_Objective_
Print the items verbatim, beginning with the line that contains "This screenshot has height=749, width=946." and continuing through the line that contains "Action: (x=491, y=379)", both lines included.

_Available data_

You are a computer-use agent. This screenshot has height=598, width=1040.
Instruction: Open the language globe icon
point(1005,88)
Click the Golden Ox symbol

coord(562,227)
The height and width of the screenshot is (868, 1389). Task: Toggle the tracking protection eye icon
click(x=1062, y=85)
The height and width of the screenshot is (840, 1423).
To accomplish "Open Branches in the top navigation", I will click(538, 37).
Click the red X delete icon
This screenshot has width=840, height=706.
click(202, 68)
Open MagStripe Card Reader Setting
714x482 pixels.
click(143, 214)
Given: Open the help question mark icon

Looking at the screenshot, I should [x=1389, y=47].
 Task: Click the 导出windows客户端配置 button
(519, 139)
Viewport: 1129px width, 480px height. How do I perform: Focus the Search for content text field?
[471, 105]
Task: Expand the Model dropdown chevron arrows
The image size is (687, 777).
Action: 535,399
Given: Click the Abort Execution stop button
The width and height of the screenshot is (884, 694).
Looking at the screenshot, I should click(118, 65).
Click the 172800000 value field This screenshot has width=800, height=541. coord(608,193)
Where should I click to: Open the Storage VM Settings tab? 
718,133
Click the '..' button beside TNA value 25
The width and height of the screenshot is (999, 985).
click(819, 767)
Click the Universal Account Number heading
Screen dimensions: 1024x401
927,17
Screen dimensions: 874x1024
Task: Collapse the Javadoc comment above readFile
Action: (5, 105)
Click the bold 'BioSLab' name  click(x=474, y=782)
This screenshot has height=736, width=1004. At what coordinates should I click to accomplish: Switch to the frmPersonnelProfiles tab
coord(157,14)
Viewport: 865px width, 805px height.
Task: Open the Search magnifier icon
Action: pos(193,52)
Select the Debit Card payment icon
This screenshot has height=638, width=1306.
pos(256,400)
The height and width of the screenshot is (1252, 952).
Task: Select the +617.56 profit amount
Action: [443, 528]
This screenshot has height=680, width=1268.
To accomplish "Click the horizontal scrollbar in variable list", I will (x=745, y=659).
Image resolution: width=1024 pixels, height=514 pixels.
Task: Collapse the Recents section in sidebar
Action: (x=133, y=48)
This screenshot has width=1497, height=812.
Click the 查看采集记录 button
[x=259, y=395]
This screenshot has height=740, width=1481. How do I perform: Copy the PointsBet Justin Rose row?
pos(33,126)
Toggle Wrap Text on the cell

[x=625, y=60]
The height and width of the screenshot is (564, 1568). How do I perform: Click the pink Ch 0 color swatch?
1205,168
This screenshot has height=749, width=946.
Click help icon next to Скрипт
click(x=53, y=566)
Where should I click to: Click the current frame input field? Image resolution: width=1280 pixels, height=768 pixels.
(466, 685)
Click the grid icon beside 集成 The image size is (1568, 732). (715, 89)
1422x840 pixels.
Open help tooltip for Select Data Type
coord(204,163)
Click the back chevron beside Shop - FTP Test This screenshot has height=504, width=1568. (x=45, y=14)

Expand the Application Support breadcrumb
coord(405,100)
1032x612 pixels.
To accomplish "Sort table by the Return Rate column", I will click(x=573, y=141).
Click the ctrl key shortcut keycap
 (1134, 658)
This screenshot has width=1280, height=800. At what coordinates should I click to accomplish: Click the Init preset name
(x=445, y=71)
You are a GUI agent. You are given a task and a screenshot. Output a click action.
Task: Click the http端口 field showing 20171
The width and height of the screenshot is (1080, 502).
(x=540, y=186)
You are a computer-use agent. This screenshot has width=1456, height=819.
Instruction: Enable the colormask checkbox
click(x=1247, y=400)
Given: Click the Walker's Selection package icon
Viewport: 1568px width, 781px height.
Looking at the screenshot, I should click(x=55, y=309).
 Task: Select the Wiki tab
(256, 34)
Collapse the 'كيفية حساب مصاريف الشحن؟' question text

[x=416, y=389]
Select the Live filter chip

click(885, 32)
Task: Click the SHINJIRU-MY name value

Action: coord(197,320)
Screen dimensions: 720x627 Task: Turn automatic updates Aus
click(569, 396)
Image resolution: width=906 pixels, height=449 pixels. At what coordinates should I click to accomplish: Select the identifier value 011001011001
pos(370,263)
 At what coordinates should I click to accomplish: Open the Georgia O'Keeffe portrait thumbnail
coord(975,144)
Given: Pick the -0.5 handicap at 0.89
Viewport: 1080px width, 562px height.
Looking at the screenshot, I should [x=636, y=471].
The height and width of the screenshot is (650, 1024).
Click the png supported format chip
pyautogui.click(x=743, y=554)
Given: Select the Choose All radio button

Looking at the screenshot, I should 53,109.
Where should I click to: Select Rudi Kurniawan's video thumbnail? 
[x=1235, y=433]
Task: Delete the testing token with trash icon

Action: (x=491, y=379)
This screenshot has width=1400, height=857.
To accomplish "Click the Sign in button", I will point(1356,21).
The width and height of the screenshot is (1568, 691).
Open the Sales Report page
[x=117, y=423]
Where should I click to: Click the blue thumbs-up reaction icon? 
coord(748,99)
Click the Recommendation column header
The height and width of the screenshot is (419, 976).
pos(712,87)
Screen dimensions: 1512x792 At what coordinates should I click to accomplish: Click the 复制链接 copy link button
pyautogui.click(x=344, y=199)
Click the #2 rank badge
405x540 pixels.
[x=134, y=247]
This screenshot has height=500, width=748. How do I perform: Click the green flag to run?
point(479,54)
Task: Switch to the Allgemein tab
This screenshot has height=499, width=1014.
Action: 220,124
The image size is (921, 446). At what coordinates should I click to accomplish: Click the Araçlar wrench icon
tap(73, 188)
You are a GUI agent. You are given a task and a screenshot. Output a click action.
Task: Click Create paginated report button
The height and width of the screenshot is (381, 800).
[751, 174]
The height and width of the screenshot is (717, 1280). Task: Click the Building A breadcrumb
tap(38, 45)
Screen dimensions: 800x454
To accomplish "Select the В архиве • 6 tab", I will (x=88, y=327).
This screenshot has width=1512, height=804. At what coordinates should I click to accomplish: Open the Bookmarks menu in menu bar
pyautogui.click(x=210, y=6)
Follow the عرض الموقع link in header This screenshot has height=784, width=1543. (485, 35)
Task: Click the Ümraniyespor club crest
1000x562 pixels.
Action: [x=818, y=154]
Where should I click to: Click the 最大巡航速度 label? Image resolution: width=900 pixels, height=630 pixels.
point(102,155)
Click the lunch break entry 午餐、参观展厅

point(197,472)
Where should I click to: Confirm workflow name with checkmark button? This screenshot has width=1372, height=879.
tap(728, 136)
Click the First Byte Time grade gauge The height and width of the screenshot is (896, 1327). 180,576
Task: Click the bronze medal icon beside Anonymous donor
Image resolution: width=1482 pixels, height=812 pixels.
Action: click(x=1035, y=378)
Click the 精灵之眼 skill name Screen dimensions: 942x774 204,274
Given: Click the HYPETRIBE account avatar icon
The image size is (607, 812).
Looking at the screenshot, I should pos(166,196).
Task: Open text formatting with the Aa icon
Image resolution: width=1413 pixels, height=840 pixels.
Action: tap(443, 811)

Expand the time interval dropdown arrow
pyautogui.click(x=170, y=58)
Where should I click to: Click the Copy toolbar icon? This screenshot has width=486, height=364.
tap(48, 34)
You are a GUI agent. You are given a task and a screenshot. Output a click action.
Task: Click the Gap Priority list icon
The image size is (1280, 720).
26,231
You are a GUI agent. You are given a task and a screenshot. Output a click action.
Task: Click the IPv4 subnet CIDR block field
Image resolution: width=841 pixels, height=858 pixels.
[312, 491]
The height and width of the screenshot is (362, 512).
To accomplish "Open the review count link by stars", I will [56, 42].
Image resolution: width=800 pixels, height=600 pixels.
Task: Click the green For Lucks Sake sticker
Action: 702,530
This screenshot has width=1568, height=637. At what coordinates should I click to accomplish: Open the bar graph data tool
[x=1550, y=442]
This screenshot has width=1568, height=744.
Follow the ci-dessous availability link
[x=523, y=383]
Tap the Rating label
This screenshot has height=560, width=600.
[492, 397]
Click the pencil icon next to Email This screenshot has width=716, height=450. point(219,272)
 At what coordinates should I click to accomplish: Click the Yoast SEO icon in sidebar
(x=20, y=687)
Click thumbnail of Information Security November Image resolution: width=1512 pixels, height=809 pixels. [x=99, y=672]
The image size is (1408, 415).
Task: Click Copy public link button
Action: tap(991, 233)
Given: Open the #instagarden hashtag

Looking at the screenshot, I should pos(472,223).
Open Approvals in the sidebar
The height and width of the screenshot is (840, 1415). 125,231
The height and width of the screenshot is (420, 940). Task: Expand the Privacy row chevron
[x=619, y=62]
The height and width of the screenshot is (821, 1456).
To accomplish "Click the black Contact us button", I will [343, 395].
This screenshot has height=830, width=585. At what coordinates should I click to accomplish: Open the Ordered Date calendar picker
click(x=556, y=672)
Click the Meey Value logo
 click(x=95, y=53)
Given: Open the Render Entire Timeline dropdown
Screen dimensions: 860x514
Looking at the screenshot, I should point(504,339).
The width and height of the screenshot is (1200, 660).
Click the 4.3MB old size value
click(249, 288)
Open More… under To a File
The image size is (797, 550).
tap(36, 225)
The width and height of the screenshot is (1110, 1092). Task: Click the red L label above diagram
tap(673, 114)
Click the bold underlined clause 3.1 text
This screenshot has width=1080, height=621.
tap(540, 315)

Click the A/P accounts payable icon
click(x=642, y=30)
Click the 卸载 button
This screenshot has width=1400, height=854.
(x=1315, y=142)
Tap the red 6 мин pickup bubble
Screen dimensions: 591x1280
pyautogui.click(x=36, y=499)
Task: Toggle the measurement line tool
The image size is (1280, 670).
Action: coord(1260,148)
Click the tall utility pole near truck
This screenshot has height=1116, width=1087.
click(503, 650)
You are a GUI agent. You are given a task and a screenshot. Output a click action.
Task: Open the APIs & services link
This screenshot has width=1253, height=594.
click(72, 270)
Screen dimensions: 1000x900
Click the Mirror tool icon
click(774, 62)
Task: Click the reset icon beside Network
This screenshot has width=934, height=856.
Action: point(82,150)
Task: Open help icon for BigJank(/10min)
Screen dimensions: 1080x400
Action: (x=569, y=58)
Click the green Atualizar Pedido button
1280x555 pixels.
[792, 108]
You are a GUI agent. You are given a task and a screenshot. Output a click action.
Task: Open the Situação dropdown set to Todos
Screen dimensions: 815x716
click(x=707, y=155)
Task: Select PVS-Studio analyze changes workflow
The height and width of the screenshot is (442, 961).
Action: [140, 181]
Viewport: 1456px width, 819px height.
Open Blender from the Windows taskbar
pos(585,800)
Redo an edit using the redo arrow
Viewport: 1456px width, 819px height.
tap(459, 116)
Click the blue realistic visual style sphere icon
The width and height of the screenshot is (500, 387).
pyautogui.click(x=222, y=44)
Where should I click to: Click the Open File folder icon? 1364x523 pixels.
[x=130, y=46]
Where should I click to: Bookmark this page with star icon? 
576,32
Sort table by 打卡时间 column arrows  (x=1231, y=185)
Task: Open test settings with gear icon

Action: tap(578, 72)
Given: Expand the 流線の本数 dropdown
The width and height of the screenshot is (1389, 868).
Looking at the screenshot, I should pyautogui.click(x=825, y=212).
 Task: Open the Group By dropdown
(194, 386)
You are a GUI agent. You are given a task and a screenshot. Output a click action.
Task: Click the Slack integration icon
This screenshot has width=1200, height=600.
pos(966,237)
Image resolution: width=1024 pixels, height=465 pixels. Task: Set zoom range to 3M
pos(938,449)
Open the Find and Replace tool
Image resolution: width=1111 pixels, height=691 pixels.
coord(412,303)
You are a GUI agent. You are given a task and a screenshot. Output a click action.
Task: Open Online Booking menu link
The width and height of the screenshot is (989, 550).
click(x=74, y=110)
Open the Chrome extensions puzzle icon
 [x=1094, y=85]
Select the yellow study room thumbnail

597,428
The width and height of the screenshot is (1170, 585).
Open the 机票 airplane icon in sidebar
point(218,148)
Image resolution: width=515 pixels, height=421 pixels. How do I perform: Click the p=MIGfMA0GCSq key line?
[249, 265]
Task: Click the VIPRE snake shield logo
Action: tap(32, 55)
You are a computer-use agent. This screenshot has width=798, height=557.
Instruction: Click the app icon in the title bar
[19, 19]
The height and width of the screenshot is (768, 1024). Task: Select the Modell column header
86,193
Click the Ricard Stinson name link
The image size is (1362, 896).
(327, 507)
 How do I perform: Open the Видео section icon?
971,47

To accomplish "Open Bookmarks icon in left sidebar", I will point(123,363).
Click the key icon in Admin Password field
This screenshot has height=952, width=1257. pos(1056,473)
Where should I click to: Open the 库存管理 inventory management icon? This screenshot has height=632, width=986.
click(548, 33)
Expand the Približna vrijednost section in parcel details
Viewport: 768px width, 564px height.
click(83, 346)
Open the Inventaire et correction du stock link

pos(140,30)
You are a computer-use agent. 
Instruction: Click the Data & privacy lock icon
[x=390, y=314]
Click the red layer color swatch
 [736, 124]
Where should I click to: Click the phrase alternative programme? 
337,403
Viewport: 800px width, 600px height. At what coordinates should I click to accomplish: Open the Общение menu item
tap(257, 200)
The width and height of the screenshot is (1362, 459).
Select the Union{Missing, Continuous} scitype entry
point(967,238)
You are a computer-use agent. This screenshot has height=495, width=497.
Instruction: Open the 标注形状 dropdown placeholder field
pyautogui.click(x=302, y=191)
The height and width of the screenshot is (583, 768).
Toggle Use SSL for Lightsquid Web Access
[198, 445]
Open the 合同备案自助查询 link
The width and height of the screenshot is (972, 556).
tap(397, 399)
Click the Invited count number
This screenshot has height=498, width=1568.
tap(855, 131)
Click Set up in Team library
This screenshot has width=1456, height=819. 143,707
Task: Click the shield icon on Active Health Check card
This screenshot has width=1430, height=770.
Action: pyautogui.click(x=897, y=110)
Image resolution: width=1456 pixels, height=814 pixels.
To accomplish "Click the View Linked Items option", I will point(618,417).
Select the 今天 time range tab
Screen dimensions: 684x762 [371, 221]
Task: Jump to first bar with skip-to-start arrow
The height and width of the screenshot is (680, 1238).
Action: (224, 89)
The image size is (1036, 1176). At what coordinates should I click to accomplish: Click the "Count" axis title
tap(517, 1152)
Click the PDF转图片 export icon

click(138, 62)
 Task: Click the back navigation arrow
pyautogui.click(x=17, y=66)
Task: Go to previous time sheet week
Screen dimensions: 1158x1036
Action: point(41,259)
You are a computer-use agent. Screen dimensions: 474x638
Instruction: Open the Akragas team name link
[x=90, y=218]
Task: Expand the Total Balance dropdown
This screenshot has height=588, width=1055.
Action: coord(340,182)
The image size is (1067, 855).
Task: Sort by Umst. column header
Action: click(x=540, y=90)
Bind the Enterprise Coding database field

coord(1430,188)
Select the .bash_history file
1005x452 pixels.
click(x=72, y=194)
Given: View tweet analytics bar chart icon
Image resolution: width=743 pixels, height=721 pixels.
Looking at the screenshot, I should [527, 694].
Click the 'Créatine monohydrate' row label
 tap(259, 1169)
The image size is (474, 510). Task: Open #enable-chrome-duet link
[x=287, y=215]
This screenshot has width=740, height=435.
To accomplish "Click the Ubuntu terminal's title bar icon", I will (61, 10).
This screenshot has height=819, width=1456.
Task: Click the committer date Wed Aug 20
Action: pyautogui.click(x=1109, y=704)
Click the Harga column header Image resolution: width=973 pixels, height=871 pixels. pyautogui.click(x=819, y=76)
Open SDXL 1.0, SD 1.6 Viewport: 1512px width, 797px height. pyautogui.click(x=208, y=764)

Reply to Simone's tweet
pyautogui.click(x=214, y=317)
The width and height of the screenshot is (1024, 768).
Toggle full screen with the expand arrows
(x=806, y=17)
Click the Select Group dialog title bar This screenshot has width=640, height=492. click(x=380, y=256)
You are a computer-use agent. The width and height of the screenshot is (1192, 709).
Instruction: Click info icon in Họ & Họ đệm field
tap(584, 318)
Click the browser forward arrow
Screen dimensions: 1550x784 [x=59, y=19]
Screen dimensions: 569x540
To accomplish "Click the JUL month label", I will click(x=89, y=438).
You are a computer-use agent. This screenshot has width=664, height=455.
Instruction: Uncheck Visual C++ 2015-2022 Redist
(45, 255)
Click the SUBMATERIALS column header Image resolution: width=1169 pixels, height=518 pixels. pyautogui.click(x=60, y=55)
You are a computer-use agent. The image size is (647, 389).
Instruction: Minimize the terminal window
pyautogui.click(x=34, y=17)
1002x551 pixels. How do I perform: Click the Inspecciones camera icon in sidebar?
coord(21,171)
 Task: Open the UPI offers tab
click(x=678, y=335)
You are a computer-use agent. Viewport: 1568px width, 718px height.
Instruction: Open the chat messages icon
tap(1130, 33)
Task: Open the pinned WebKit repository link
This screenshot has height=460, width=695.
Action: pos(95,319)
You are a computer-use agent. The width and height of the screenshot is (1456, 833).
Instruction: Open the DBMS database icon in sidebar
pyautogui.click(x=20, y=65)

_Answer to this task_
This screenshot has height=749, width=946.
Click help icon next to Скрипт
click(x=53, y=566)
Where should I click to: Click the current frame input field? Image resolution: width=1280 pixels, height=768 pixels.
(466, 685)
Click the grid icon beside 集成 The image size is (1568, 732). (715, 89)
1422x840 pixels.
Open help tooltip for Select Data Type
coord(204,163)
Click the back chevron beside Shop - FTP Test This screenshot has height=504, width=1568. (x=45, y=14)

Expand the Application Support breadcrumb
coord(405,100)
1032x612 pixels.
To accomplish "Sort table by the Return Rate column", I will click(x=573, y=141).
Click the ctrl key shortcut keycap
 (1134, 658)
This screenshot has width=1280, height=800. At what coordinates should I click to accomplish: Click the Init preset name
(x=445, y=71)
You are a GUI agent. You are given a task and a screenshot. Output a click action.
Task: Click the http端口 field showing 20171
The width and height of the screenshot is (1080, 502).
(x=540, y=186)
You are a computer-use agent. This screenshot has width=1456, height=819.
Instruction: Enable the colormask checkbox
click(x=1247, y=400)
Given: Click the Walker's Selection package icon
Viewport: 1568px width, 781px height.
Looking at the screenshot, I should click(x=55, y=309).
 Task: Select the Wiki tab
(256, 34)
Collapse the 'كيفية حساب مصاريف الشحن؟' question text

[x=416, y=389]
Select the Live filter chip

click(885, 32)
Task: Click the SHINJIRU-MY name value

Action: coord(197,320)
Screen dimensions: 720x627 Task: Turn automatic updates Aus
click(569, 396)
Image resolution: width=906 pixels, height=449 pixels. At what coordinates should I click to accomplish: Select the identifier value 011001011001
pos(370,263)
 At what coordinates should I click to accomplish: Open the Georgia O'Keeffe portrait thumbnail
coord(975,144)
Given: Pick the -0.5 handicap at 0.89
Viewport: 1080px width, 562px height.
Looking at the screenshot, I should [x=636, y=471].
The height and width of the screenshot is (650, 1024).
Click the png supported format chip
pyautogui.click(x=743, y=554)
Given: Select the Choose All radio button

Looking at the screenshot, I should 53,109.
Where should I click to: Select Rudi Kurniawan's video thumbnail? 
[x=1235, y=433]
Task: Delete the testing token with trash icon

Action: (x=491, y=379)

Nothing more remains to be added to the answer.